Saved data entries
#####

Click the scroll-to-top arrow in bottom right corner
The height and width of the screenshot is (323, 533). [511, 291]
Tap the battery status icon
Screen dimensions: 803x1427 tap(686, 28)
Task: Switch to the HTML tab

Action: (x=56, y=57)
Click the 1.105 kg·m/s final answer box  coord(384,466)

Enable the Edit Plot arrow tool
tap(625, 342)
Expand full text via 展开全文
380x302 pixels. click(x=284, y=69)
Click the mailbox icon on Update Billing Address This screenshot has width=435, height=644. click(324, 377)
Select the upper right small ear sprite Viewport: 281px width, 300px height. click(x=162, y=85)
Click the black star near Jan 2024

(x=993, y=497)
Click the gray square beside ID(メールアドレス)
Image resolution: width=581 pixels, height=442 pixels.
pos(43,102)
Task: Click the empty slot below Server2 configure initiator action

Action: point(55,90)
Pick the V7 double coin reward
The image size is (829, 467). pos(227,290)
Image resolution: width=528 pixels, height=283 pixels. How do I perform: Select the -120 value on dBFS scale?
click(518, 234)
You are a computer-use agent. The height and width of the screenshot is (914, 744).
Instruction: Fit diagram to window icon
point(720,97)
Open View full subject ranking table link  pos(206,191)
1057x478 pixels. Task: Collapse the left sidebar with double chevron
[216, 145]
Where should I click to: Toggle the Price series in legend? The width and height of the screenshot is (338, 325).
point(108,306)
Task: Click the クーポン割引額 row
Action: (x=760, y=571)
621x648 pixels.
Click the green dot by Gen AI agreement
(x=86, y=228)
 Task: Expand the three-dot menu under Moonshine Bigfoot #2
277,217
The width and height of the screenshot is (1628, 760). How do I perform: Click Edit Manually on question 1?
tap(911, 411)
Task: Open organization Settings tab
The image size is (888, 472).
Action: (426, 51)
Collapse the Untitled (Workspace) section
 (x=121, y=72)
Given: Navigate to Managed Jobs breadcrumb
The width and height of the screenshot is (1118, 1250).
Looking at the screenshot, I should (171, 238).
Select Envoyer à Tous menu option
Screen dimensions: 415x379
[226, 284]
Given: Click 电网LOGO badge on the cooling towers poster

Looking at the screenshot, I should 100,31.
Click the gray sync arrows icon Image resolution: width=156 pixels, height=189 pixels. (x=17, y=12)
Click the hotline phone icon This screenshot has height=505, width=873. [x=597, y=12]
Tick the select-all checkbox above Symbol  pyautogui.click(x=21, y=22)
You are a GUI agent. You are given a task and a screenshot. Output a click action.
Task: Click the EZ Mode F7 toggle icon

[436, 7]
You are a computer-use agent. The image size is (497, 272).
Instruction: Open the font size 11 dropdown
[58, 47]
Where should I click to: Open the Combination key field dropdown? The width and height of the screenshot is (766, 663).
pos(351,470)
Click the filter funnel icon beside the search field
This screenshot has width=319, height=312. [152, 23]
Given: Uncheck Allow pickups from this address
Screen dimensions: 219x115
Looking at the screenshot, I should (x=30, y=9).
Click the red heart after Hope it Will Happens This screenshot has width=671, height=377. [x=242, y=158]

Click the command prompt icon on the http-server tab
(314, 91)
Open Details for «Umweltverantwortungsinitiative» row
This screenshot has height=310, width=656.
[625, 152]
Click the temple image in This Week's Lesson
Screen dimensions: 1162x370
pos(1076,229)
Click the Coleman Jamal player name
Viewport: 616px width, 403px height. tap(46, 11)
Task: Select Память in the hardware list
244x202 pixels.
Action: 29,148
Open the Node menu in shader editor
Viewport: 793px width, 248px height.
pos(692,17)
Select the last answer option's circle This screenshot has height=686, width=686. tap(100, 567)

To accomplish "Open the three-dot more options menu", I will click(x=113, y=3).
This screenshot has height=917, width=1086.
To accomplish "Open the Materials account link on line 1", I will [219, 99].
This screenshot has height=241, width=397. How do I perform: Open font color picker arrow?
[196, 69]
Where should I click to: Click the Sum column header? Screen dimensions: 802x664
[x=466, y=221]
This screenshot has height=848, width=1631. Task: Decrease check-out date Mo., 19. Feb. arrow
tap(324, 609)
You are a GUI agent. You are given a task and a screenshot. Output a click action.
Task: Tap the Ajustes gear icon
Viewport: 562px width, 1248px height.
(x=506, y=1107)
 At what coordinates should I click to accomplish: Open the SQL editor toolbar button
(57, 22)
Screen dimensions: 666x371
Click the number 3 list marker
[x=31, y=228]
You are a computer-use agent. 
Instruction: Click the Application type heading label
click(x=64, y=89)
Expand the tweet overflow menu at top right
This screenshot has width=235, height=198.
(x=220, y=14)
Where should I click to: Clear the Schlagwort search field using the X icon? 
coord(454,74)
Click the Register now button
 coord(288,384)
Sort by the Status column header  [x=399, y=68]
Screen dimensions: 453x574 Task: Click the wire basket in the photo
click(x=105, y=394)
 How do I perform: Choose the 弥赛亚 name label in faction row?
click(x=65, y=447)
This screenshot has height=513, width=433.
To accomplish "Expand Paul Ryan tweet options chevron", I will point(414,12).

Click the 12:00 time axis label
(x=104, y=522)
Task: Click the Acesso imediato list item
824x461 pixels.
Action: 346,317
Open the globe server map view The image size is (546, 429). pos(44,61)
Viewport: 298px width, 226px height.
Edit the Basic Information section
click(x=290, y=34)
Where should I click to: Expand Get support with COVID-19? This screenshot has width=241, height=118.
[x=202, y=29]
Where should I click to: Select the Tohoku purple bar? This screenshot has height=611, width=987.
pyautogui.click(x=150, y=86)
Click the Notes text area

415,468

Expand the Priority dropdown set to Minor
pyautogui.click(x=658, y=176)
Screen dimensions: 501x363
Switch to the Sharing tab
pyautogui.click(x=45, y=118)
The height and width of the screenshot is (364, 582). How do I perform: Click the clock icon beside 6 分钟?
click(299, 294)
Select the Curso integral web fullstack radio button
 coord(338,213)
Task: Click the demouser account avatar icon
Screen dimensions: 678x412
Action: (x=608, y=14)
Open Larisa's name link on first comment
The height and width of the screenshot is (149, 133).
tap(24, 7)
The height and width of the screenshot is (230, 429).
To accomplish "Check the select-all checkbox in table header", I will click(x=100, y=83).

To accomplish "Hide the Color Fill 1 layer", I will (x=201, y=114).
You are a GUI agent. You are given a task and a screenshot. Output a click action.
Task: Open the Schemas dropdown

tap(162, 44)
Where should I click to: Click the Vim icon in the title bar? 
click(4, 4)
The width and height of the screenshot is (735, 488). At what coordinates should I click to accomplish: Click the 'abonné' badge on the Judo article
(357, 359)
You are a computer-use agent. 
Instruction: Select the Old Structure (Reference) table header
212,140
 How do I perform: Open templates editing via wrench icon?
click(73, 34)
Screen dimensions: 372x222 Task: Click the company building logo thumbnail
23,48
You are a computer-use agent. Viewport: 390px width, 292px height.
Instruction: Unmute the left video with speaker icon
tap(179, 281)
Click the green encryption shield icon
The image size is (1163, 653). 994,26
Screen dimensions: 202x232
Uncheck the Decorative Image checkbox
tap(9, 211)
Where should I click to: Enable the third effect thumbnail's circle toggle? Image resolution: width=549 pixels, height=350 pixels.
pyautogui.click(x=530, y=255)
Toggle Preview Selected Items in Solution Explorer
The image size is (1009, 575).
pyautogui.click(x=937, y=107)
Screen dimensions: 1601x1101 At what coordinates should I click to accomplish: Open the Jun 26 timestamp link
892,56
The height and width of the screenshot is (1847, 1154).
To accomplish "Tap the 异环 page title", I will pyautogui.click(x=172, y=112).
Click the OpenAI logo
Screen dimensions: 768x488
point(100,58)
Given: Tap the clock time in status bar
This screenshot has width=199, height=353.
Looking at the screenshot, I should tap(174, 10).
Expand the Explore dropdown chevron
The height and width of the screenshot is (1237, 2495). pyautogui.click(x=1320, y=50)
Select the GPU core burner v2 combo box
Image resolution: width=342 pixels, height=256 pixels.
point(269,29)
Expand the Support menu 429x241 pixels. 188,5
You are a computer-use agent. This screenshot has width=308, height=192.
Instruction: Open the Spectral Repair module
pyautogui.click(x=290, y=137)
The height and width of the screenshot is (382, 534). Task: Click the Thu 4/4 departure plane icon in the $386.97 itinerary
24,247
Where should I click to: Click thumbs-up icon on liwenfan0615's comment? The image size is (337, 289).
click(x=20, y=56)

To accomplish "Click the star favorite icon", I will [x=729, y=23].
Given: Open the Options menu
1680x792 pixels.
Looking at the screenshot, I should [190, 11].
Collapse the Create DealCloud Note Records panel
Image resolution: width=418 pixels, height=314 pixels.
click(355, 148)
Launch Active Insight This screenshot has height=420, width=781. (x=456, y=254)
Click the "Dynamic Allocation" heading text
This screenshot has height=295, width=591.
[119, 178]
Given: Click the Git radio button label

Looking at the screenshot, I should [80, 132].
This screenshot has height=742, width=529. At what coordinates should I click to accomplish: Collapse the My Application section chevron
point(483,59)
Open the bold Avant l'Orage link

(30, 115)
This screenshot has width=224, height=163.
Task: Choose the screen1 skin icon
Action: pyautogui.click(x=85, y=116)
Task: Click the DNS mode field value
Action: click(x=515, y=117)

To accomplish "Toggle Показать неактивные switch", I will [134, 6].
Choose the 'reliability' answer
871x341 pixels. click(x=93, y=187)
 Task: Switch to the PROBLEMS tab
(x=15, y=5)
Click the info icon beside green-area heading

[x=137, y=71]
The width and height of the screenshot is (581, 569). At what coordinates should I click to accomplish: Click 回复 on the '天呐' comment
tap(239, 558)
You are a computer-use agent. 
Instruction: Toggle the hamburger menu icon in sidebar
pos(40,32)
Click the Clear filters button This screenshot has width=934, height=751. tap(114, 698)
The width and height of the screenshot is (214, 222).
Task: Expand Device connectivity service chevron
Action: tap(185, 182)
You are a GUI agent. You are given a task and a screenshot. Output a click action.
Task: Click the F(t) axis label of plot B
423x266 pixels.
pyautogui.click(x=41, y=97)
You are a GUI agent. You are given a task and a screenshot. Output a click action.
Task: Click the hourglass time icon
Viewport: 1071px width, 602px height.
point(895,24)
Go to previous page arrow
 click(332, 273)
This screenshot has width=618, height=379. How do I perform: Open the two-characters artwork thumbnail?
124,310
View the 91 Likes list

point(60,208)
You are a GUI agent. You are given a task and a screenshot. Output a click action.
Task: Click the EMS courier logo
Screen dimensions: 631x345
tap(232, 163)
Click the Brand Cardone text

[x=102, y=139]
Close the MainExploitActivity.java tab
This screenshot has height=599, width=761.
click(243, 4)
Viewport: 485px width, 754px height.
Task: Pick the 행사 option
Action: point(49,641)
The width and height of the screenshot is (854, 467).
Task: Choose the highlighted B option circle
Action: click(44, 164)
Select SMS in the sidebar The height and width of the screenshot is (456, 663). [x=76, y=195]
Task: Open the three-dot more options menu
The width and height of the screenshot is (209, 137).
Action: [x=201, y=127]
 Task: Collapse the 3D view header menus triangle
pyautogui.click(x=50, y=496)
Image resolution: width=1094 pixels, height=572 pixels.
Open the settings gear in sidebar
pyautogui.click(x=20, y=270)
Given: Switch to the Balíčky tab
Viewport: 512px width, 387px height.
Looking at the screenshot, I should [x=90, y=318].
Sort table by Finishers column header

#####

**PROMPT:**
Each line of the entries where the string "more" occurs should be shown.

**ANSWER BELOW:**
To accomplish "Open the three-dot more options menu", I will click(x=113, y=3).
Task: Open the three-dot more options menu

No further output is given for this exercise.